The tender slide of metal against skin ended, ripped edges cutting me, pinning me at last, delicate insect that I was. The Empress would have liked to see me like this, I am sure, bleeding out on the Jinnai home world, her nephew brought to heel and crushed at last. The pain roared in, this time truly my own, intimate and no less horrific.

Even then, the ship would not let me go. I turned my head to her delicate brain, the slender cylinder protected by force fields still danced with the arora borealis of her own sensation, thoughts, and emotions in a riot of pinks and reds and baby blues sliding through the clear chemical medium.

“I could not...” the words came through with static, with gut lurching pain, hers or mine, it no longer mattered now. I shoved with bloody hands at the huge chunk of metal grinding into my right leg and hip and gut, crying out as it simply settled more, intent on cutting me in half.

“I could not...”

“My fault. Mine. Mine.” I panted the words. She would hear me through our link; like me, she had no choice in the matter.

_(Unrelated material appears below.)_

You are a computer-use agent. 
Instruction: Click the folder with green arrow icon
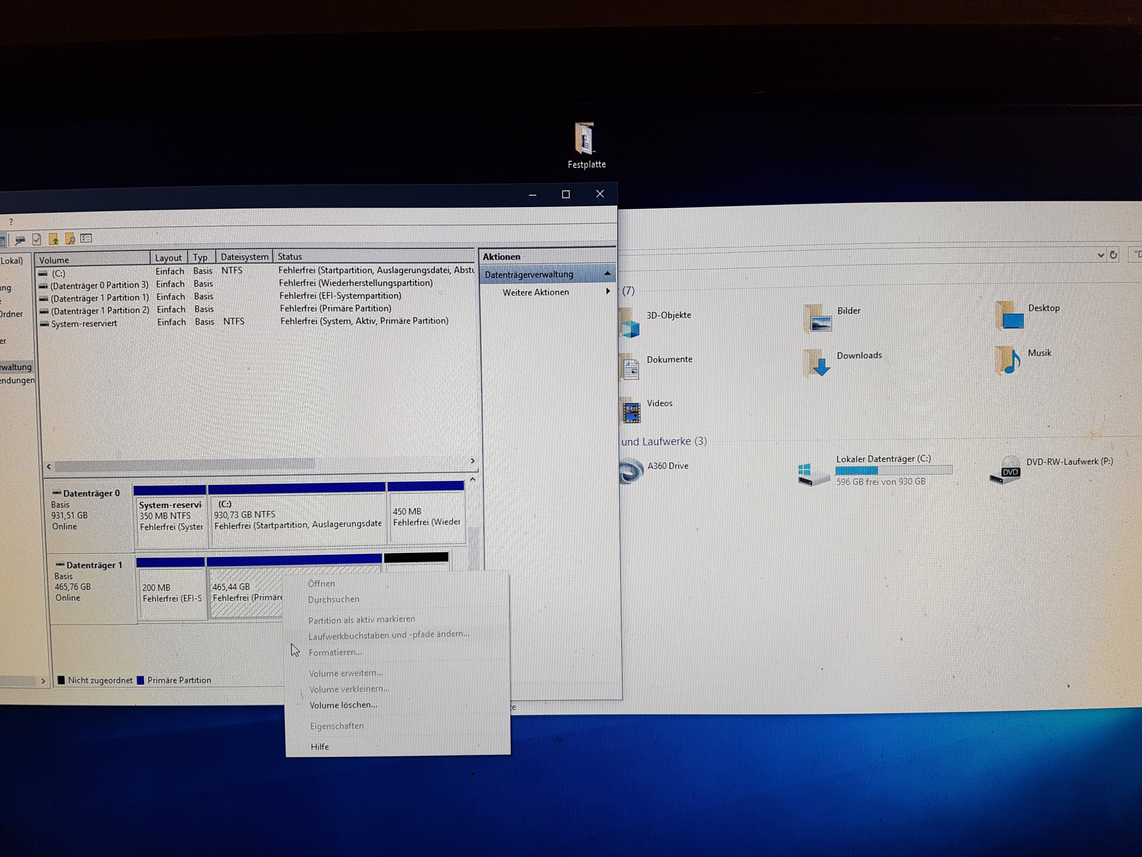point(54,239)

She had lined up on the battlefront, the Jinnai cruisers arrayed before her, the Tehelon ships, our ships, beside her. I remembered her horror as she felt minds so like her own, the fury and animosity and the fear aimed across the cold depths. And rather than fight, she had fallen, not a shot in her, not a shot fired. She had committed suicide, the only alternative she had because I could not quite let her turn and flee.
It had been my job to keep her focused, on task, balanced or even thirsty for blood. But I had failed her. It was not in me, either, the silent battles in space fought over what amounted to divergent ideas, the bodies floating away, the explosions blooming in data-streams and emptiness. Surely the Empress would have perused my psych evaluations, would have known that pairing me with a battleship would eventually get me killed. And the crew? The ship? Brushed-off collateral damage lost in the protection and expansion of her empire, financial hits easily absorbed so she could turn her cold eye to the next in line for her throne and begin to plot other happy accidents. Me? I had never had the stomach for such things. But I have always known that weakness kills as effortlessly as cold plotting.

“Jinnai ground troops inbound. I hear them, but I am blind, Cori. They will come. They will help you.”

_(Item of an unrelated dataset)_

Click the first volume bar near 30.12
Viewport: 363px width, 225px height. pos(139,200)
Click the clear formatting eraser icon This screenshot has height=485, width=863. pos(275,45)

She so seldom used my name. I lay my head back, eyes shut, sharing the last minutes of dark with her. A creeping cold was settling in my chest. “The Jinnai take no prisoners.”

“Monsters,” she said, automatically.

“No, Pella. We both know better. It’s just not their way.” Pella was a pet name, short for Pelican. I used to tease her about her ungainly undercarriage but her magnificent solar wings. Her real name was The Black Griffon. I smiled behind my closed eyes. Somehow the pain was receding, even my lock on her mind growing fine-threaded and frayed.

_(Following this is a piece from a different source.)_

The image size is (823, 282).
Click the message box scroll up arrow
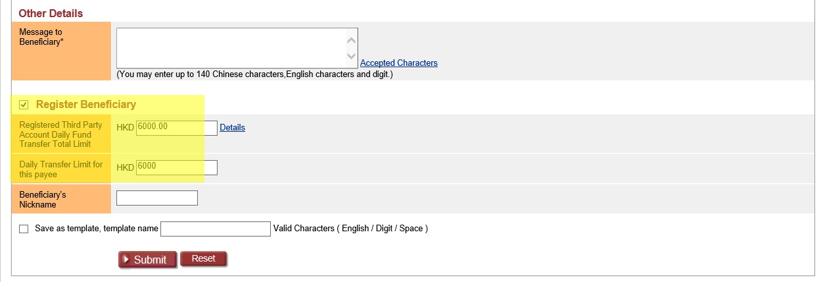[351, 40]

The ground jumped as the Jinnai troop transports landed. I didn’t care. Pella and I rocked together in our pain, bound as always, twins in a vast womb clutching each other to the last. Without the functional ship to keep the medium of her consciousness alive, she was dying as I was, growing cold, pulling back from what few sensations were left to her.

The soldier of the Jinnai came at last. I listened to him rip away the shattered entry portal, his armor and lasers making short work of the thing. I forced my eyes open. We might have committed suicide, Pella and I, but I was determined not to be a coward in the end. The door shrieked and shuddered aside and he stepped through, all six and a half feet of him, the lights on his helmet cutting through the dust that swept in with his entry. I could smell the air of his home world now, that, and the acrid waves of what used to be my ship. The silver-white battle suit picked up the colors of Pella’s chemical column, making them more pastel and flat. In his metal-encased hand hung a formal warblade, also silver with wicked teeth on one edge and the whole length shining with blue runes ready to drink an enemy’s blood. It would be quick. The Jinnai, from all I had studied, were not sadistic.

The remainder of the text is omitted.